> [The task]: Resume the passage on Australia–New Zealand relations below, writing on from its final sentence.

> [Document segment]:
•••••

New Zealand still regards Australia as its principal ally and its 2005 Budget may take some heat out of the defence debate and associated foreign policy aspects.

In April 2005, Prime Ministers Howard and Clark were at Gallipoli to commemorate the 90th anniversary of the Anzac landing. That pilgrimage served to remind us that our nations have long been bound together by geography, beliefs and interests. Indeed, 'No two nations on earth have shared a tradition of common values like the ANZAC tradition shared by the people of New Zealand and Australia'. (6) I changed this quote to the past tense advisedly. That is because I believe the relationship that we have taken so much for granted may be at risk as the current cohort of Aussies and Kiwis pass on the mantle of leadership, power and influence.

Fundamental divergence

For the next generation, the personal links built backpacking around Europe and South-east Asia are strong--but, do they see Australia and New Zealand as constructive economic and policy partners on the world stage, or just as good blokes and sheilas to share a beer with?

•••••

> [Listing]:
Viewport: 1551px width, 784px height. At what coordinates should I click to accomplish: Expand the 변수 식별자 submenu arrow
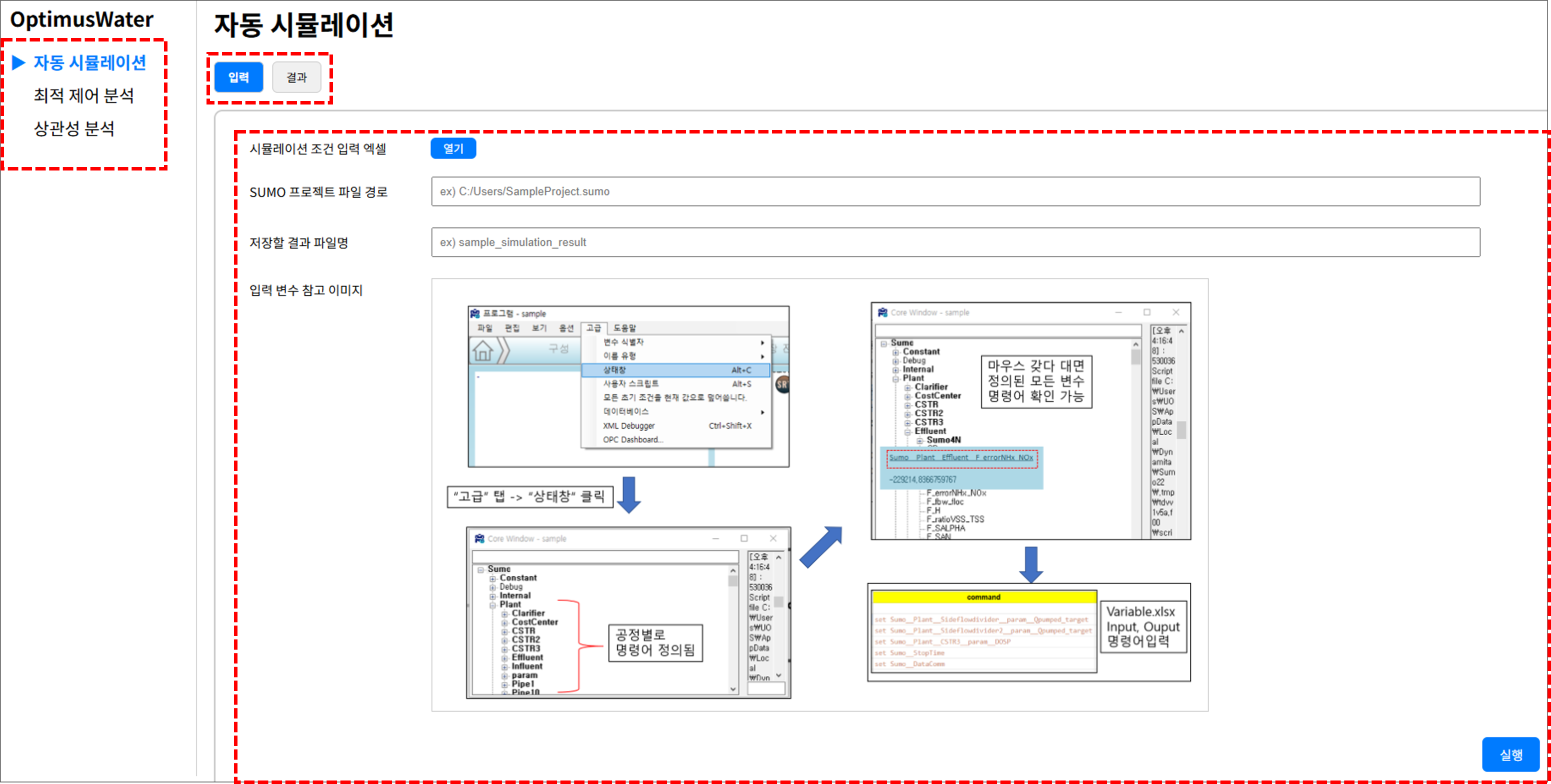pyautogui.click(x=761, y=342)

•••••

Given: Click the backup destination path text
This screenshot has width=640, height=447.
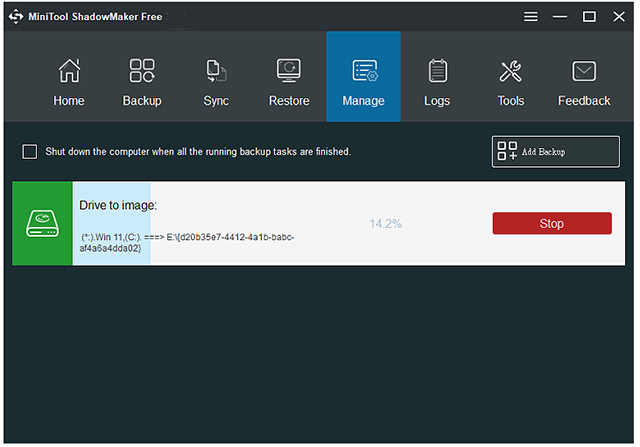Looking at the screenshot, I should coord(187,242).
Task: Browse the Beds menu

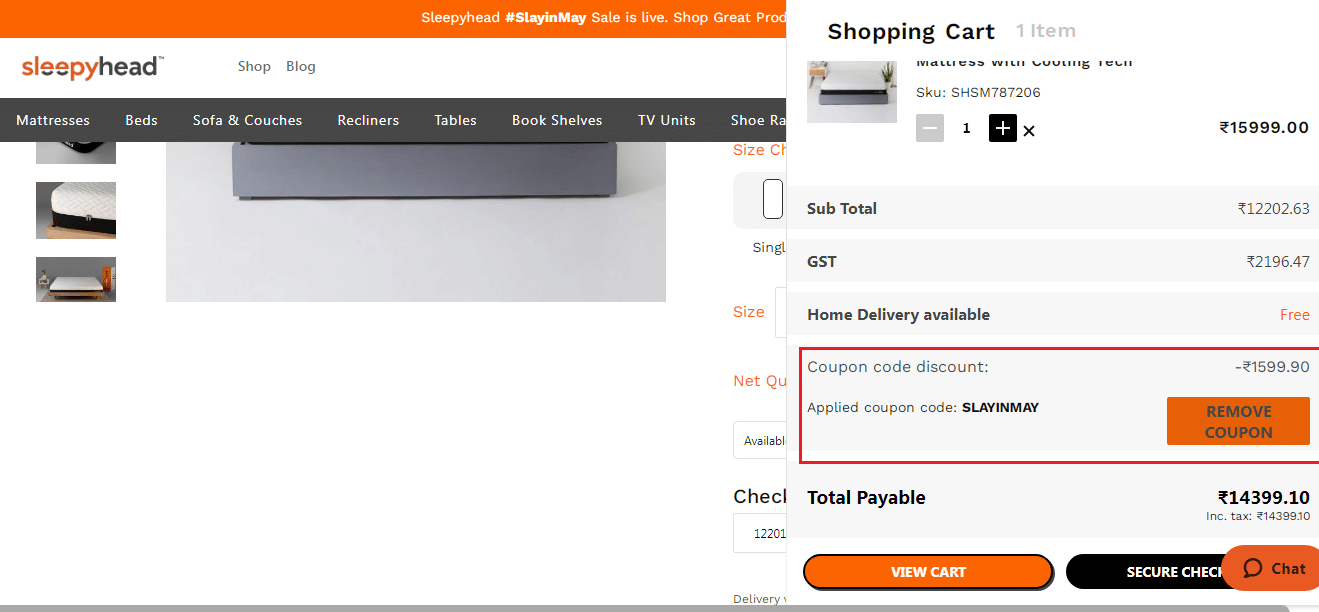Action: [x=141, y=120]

•••••

> [Written response]:
Helen Clark has observed on a few occasions that Australia and New Zealand are embarked on fundamentally different directions and the cultures of our two countries are moving further apart. The way our nations view the world and our place in it is also diverging. These trends, which commenced under David Image, have continued under successive governments, irrespective of their political persuasion. Mike Moore and Chris Trotter are among the commentators who have recently contributed their views to this matter. (7)

Paradoxically, that divergence is not reflected in our economic convergence, the extensive and growing personal links, or the thickening web of structural connections. Everywhere I go, I run across trans-Tasman connections--an anecdotal expression of the extent to which we are intertwined and the significant people-to-people interactions which characterise our relationship. With a...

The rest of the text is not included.